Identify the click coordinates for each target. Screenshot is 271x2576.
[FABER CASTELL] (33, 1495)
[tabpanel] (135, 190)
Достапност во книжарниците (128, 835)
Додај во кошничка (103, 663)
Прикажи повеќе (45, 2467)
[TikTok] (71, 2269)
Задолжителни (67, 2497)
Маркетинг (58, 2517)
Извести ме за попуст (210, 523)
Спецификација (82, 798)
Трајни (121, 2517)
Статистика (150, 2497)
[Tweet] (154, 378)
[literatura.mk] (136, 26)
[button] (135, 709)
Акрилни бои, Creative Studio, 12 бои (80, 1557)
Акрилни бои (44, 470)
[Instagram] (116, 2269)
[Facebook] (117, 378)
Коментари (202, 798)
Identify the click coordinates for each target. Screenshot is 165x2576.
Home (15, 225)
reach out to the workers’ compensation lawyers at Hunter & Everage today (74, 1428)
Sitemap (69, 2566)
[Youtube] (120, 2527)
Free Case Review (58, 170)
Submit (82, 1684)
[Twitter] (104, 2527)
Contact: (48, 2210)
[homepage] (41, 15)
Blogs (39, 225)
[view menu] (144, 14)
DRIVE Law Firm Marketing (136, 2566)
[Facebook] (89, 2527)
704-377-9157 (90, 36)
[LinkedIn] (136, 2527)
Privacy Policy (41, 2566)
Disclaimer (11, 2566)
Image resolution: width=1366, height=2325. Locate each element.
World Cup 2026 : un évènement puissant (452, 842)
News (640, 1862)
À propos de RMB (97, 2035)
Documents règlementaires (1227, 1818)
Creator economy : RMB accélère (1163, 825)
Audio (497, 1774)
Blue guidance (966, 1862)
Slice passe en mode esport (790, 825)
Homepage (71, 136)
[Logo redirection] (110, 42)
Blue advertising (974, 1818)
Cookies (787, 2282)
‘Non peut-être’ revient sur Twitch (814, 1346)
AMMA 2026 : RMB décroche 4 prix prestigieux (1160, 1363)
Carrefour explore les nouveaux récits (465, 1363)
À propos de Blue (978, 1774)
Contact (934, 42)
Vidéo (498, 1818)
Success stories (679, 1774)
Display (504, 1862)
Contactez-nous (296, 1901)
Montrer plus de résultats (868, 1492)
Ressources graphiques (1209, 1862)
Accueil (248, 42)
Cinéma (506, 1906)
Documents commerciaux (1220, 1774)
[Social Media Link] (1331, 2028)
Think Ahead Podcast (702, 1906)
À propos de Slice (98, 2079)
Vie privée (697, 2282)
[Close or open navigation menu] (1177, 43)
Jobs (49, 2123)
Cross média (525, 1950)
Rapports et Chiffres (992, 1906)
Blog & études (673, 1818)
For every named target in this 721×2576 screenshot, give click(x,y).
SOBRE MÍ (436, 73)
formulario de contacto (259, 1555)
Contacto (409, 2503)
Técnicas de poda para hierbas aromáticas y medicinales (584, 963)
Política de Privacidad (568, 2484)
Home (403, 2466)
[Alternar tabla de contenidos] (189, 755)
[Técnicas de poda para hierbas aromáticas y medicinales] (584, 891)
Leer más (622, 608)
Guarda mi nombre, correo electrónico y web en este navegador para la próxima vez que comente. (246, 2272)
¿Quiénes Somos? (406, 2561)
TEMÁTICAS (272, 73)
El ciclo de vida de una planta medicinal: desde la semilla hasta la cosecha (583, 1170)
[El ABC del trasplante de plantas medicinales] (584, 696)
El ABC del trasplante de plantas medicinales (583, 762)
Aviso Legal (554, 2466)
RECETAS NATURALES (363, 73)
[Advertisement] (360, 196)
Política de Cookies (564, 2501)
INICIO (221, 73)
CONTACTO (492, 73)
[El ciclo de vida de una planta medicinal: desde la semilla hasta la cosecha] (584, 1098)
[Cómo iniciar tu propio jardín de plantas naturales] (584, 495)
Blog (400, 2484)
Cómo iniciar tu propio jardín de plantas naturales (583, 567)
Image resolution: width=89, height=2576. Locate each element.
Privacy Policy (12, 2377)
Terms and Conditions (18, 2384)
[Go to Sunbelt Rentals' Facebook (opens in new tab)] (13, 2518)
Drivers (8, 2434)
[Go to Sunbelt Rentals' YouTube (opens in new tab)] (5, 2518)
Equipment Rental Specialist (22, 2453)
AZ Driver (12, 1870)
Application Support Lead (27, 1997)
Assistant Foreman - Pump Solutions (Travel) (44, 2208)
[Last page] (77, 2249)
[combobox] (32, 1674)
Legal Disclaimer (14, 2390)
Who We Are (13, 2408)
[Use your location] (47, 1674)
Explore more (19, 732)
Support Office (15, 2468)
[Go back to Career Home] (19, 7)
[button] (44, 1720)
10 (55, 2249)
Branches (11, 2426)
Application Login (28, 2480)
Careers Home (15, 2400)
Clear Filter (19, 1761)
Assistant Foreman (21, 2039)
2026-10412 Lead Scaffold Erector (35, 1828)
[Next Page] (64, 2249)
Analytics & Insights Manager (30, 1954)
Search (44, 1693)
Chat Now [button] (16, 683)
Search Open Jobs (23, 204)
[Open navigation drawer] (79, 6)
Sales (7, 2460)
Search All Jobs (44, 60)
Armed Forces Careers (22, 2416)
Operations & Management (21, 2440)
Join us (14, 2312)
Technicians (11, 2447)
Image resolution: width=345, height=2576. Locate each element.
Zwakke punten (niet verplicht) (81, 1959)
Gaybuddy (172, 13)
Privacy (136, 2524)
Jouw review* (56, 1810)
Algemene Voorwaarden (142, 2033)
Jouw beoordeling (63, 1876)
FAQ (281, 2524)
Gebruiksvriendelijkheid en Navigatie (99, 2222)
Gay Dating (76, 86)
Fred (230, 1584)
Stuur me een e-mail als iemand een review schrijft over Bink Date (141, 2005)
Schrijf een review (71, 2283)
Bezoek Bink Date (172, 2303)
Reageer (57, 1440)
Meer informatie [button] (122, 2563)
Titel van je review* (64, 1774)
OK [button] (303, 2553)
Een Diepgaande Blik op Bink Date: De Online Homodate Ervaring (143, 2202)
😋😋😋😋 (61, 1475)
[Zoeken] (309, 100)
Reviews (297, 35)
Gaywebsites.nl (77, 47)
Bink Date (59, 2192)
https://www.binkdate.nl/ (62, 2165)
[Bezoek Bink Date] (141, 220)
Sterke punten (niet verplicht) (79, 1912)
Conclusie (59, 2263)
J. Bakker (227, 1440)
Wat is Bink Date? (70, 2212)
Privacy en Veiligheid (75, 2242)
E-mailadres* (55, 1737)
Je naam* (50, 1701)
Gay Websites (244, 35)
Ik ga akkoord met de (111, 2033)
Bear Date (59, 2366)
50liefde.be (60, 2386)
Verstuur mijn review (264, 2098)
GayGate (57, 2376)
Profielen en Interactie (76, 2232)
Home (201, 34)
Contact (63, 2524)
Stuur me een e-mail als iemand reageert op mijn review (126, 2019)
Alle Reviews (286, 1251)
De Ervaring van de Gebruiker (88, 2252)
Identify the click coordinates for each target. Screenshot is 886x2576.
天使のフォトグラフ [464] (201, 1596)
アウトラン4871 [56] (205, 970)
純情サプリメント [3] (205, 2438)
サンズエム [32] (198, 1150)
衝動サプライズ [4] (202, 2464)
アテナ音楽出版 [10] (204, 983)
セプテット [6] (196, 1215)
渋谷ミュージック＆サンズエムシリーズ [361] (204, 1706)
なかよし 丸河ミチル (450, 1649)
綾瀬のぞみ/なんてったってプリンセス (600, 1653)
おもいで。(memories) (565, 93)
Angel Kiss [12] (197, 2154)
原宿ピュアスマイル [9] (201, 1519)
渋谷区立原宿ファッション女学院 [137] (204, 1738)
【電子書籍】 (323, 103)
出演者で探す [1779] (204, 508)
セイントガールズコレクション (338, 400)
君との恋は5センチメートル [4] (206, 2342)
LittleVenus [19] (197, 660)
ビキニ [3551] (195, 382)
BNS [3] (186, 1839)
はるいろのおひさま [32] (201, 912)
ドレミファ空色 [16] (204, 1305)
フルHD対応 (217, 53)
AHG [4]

____

* [TASK DETAILS]:
Look through the listing and return each line containing the word "button".

* [RESPONSE AREA]:
[button] (135, 709)
[button] (44, 1720)
Chat Now [button] (16, 683)
Meer informatie [button] (122, 2563)
OK [button] (303, 2553)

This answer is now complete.